start PROVIDED MATERIAL

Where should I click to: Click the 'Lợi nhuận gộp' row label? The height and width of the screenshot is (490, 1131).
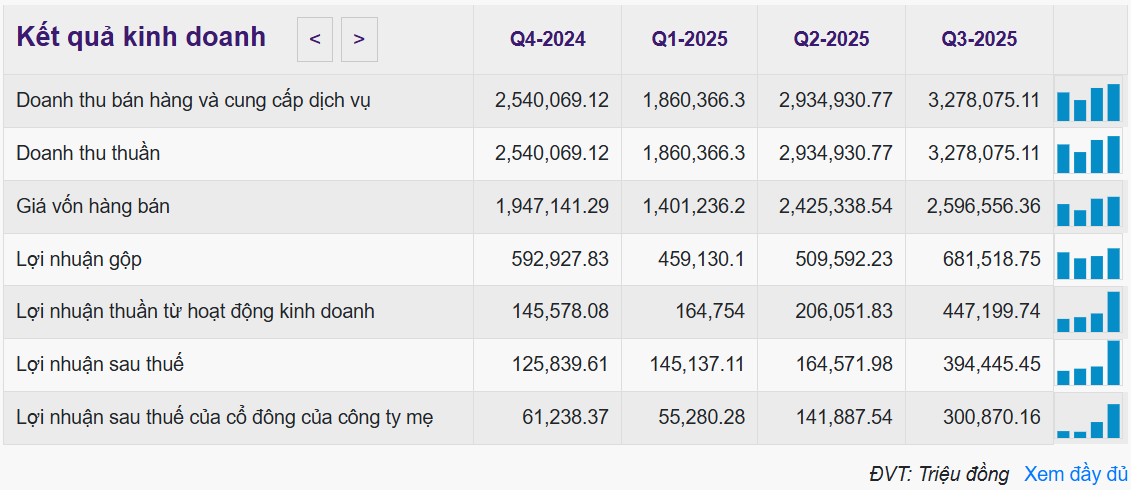click(x=79, y=260)
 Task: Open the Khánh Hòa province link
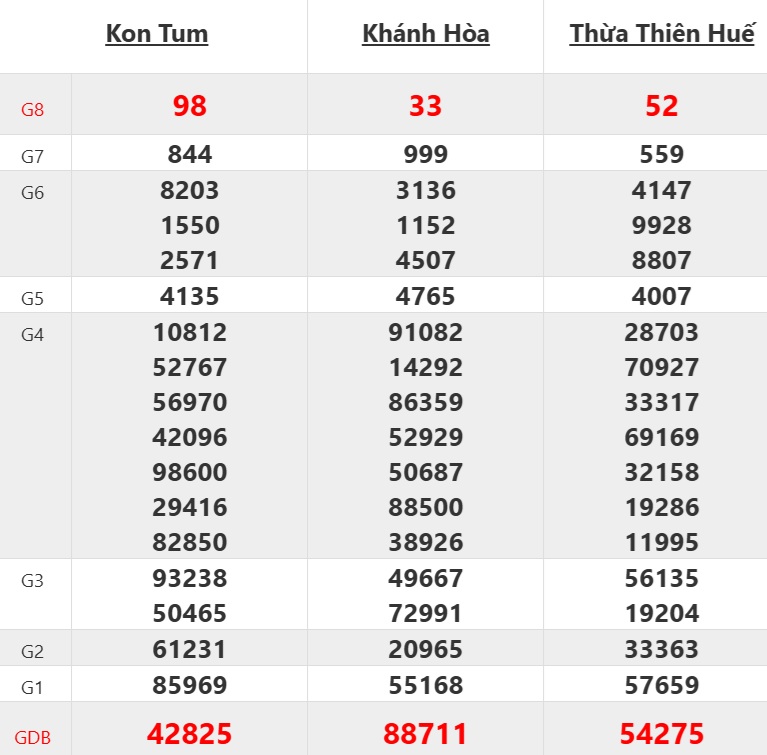[426, 33]
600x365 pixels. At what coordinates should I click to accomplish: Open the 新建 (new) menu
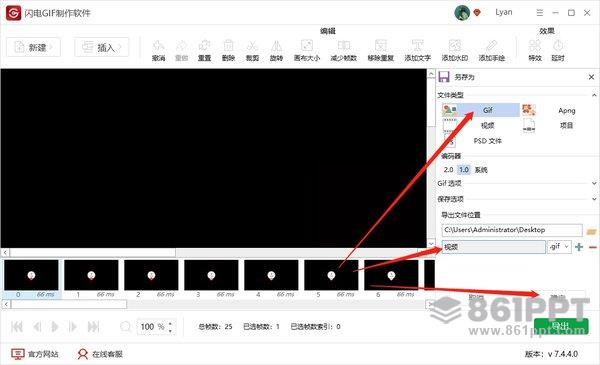click(x=34, y=47)
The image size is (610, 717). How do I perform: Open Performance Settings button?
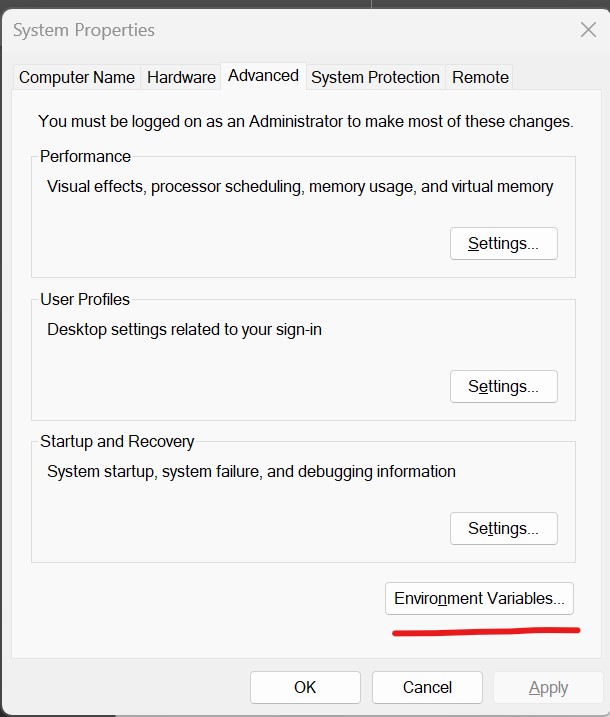[x=503, y=244]

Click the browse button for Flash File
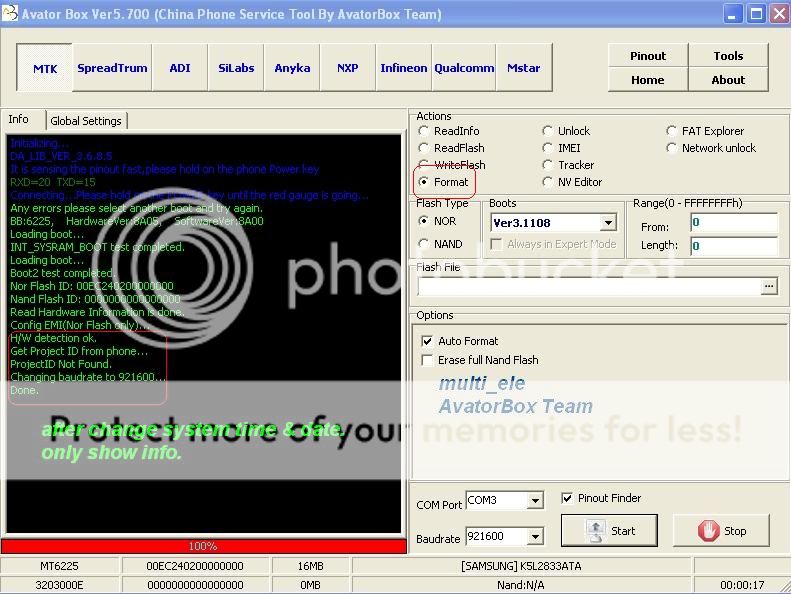[768, 286]
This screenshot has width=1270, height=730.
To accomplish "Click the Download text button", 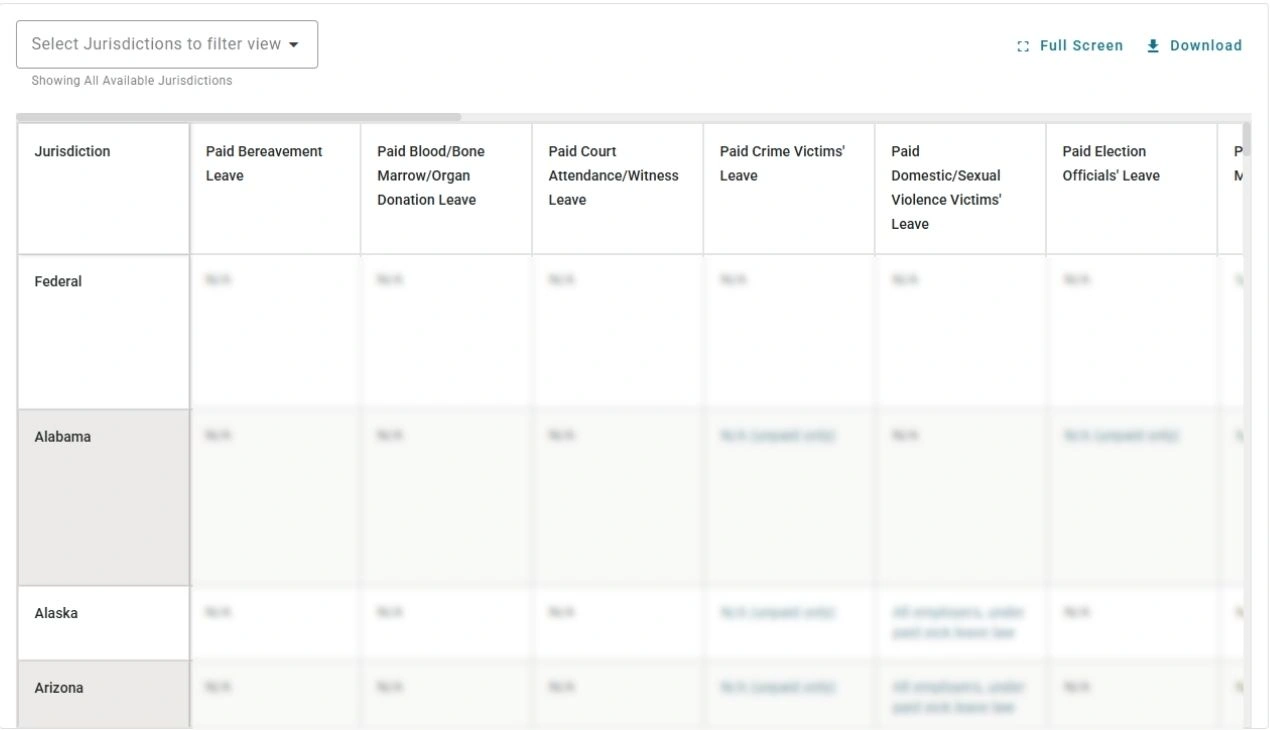I will point(1204,45).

end PROVIDED MATERIAL

_EXERCISE PROMPT_:
Reproduce the records verbatim from their first line through the line containing "[x=503, y=244]", with that line included, and omit the pictures.

_EXERCISE OUTPUT_:
Where should I click to: Click the 'Lợi nhuận gộp' row label? The height and width of the screenshot is (490, 1131).
click(x=79, y=260)
 Task: Open the Khánh Hòa province link
[426, 33]
600x365 pixels. At what coordinates should I click to accomplish: Open the 新建 (new) menu
click(x=34, y=47)
The image size is (610, 717). How do I perform: Open Performance Settings button?
[x=503, y=244]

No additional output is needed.